I need to feed this input data to the unit test.

Do I do some vim data masssaging to make it a csv file? Or maybe that commandline tool has an option to tweak the output format? Or maybe find another SQL GUI tool with richer support?

On a second thought, why yak shaving? why can't I just use this nice ASCII-arted data directly?

With StringFormat, parsing is a pretty easy thing to do.

First I need to define the format of each data row. The ShardId and Tier aren't needed so I just ignore them in the format string:

StringFormat inputFormat = new StringFormat(
  "|{...}|{payload_task_id}|{...}|{start_timestamp}|{plan_id}|{user_group_id}|{profile_name}|{start_second}|{timeline}|");

I'll also need to parse the start_timestamp into Instant objects as expected by the code. This requires the right DateTimeFormatter that matches the format in db. Luckily DateTimeFormats gets me that without me having to check some cheatsheet.

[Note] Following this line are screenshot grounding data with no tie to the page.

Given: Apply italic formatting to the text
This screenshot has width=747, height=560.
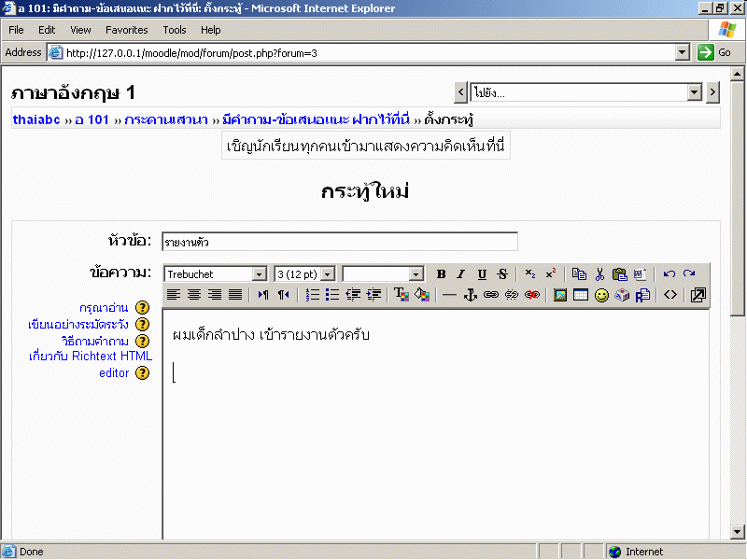Looking at the screenshot, I should [460, 274].
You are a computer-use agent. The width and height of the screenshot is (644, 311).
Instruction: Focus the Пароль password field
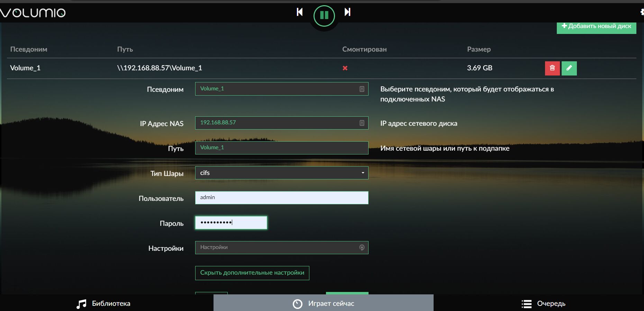tap(231, 223)
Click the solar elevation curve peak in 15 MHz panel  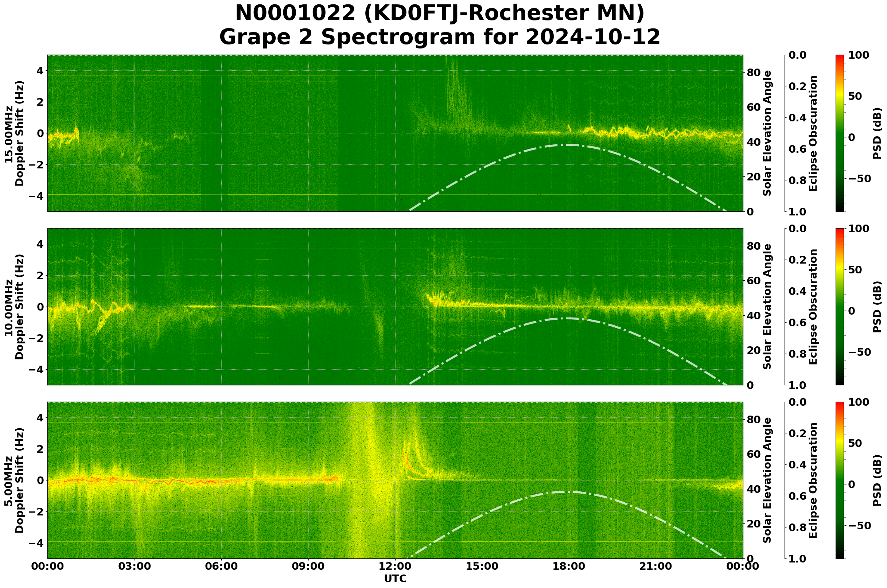coord(568,145)

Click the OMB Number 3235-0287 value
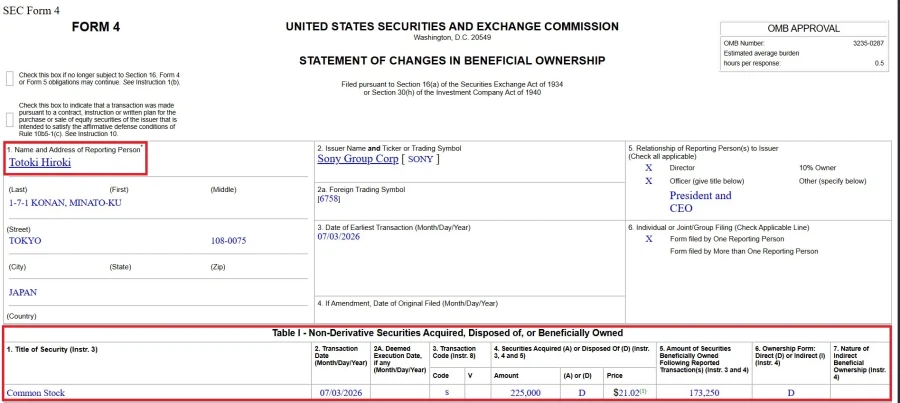pos(868,43)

Then I just need to read the text file, and scan through it for all valid rows:

import com.google.mu.time.DateTimeFormats;

String input = readTheTextFile(...);
List<BillingTimelineRow> timelines = inputFormat.scan(
    input,
    (taskId, startTime, planId, userGroup, profile, startSecond, timeline) -> {
      try {
        return BillingTimelineRow.builder()
            .setUserGroupId(Long.parseLong(userGroup.trim()))
            .setStartTimestamp(DateTimeFormats.parseToInstant(startTime.trim()))
            ...
            .build();
      } catch (NumberFormatException notValidRow) {
        return null; // skip
      }
    }).collect(toList());

The parser is one-off. But in the future if I need to do similar debugging and tests, I can always just copy-paste from the commandline tool's output without worrying about data conversion. And it's nice to submit the pretty-printed input file to the repo so anyone can easily read it.